**WHAT YOU HAVE TO DO**
Write out again, exactly, the lines below starting at the one with "Task: Go to the Coberturas step" and ending at the one with "The height and width of the screenshot is (695, 800).".

**STORED DATA**

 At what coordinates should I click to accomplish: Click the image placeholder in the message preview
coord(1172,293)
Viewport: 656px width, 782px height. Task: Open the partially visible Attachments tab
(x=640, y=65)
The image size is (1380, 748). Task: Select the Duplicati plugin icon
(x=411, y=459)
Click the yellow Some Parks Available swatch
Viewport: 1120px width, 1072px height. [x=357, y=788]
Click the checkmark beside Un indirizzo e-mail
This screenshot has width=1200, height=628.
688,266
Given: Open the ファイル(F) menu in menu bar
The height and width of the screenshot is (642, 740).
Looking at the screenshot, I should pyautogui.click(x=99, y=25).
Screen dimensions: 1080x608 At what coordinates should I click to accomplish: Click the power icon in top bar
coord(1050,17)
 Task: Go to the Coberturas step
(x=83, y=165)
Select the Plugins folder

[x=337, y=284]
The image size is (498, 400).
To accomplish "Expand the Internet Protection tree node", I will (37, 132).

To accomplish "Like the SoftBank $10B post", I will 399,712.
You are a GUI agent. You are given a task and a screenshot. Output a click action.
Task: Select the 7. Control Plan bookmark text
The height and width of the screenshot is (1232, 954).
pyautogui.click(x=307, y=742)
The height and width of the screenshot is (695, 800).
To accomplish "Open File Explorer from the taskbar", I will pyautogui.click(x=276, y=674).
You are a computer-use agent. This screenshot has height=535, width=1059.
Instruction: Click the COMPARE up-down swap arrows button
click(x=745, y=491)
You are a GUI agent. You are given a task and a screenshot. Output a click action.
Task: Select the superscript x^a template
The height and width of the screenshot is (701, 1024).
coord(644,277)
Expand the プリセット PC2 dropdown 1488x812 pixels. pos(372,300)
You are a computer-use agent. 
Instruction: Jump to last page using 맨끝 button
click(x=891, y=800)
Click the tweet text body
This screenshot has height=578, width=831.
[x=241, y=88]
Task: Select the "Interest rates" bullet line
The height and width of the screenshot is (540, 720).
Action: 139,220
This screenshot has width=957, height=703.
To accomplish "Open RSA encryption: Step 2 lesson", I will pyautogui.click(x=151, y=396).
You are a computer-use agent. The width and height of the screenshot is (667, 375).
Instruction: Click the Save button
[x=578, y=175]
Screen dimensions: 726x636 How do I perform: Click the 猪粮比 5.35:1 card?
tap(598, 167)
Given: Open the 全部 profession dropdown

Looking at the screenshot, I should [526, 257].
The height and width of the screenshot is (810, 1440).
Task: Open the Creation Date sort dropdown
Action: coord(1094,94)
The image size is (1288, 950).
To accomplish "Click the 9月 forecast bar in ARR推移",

**SOLUTION BELOW**
 Task: Go to the Coberturas step
(x=83, y=165)
Select the Plugins folder

[x=337, y=284]
The image size is (498, 400).
To accomplish "Expand the Internet Protection tree node", I will (37, 132).

To accomplish "Like the SoftBank $10B post", I will 399,712.
You are a GUI agent. You are given a task and a screenshot. Output a click action.
Task: Select the 7. Control Plan bookmark text
The height and width of the screenshot is (1232, 954).
pyautogui.click(x=307, y=742)
The height and width of the screenshot is (695, 800).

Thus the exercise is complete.